Le energie rinnovabili, specie quelle più giovani come eolico e fotovoltaico, hanno infatti una curva d'apprendimento molto ripida: per il FV per esempio si stima che a ogni raddoppio della potenza installata il prezzo del kWh prodotto scenda del 22%. Nel 2011, come sappiamo, le rinnovabili hanno rappresentato la metà di tutta la nuova potenza elettrica installata al mondo, con 41 GW di eolico, 28 di fotovoltaico, 25 di idro, 6 di biomasse, 0,5 di solare a concentrazione e 0,1 di geotermia.

E i risultati in termini calo dei costi si vedono: in molti siti per esempio l'eolico può già vantare costi del kWh prodotto sul ciclo di vita (LCOE) ben al di sotto di quelli delle fonti fossili: nelle situazioni più fortunate si arriva a 0,04 $/kWh. Va premesso che i costi LCOE riportati dal report, espressi in range, sono rilevati in forma statistica ma sappiamo che nella pratica ogni installazione ha costi diversi che dipendono da una combinazione di fattori che comprendono, oltre al costo delle tecnologie, la disponibilità di risorse (come sole, vento o biomassa locale a buon mercato), il costo del denaro (ipotizzato al 10% nei calcoli IRENA) e i costi amministrativi. Gli autori stessi poi mettono in evidenza come la ricerca sui costi delle rinnovabili vada approfondita e continuamente aggiornata. Ciononostante i valori e i trend presentati nel report sono molto interessanti (si veda grafico sotto, cliccare per ingrandire).



Oltre all'idroelettrico, che è la rinnovabile più economica (con un LCOE che in media si aggira sugli 0,04 $/kWh e arriva in certi casi a 0,02) e anche quella con una minore tendenza al calo dei prezzi, la fonte pulita più competitiva è l'eolico, che in certe situazione produce a 0,04 $/kWh. Un costo che permette a questa tecnologia di battere il gas anche laddove questo costa meno, come negli Usa del boom dello shale gas. In generale l'eolico (dati 2010) si muove in un range di 0,06-0,14 $/kWh. Dopo alcuni anni di stallo, si legge nel report, i prezzi delle turbine – molto più bassi su mercati come quello cinese rispetto a quelli occidentali - hanno ricominciato a diminuire e così sarà nei prossimi anni.
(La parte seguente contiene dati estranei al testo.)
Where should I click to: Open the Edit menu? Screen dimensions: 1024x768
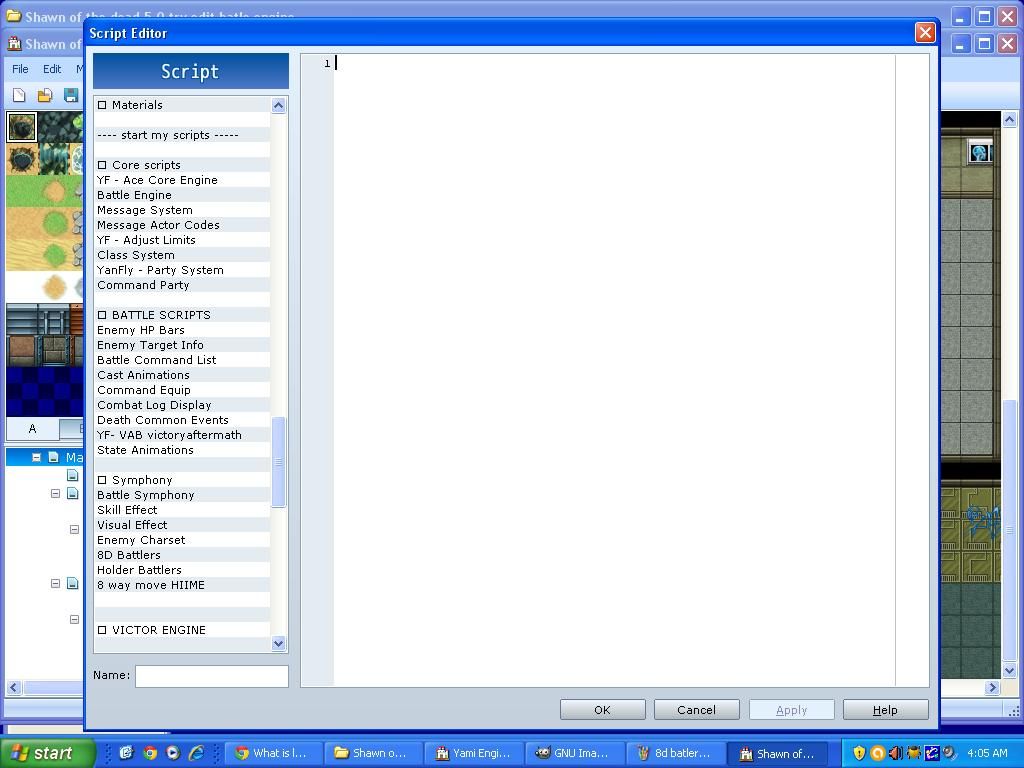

Anche le biomasse in particolari situazioni possono già reggere alla pari il confronto con le fossili: gli impianti più efficienti arrivano a un LCOE di 0,06 $/kWh, ma anche qui molto dipende dalle situazioni particolari, dal tipo di impianto e dalla biomassa usata.

La fonte con la curva di apprendimento più ripida è però il fotovoltaico: i prezzi dei moduli sono scesi di oltre il 60% negli ultimi due anni e il costo dell'elettricità prodotta con il sole scende velocemente al punto che – a quel che ci risulta – al momento si stanno installando grandi impianti con LCOE più basso di quello indicato nel report come il limite inferiore del range, cioè 0,16 $/kWh (circa 12 centesimi di euro).

Buone le prospettive anche per il solare a concentrazione: per i sistemi a torre si parla di un range LCOE di 17-29 $/kWh, per i sistemi a parabola lineare 20-36 $ kWh.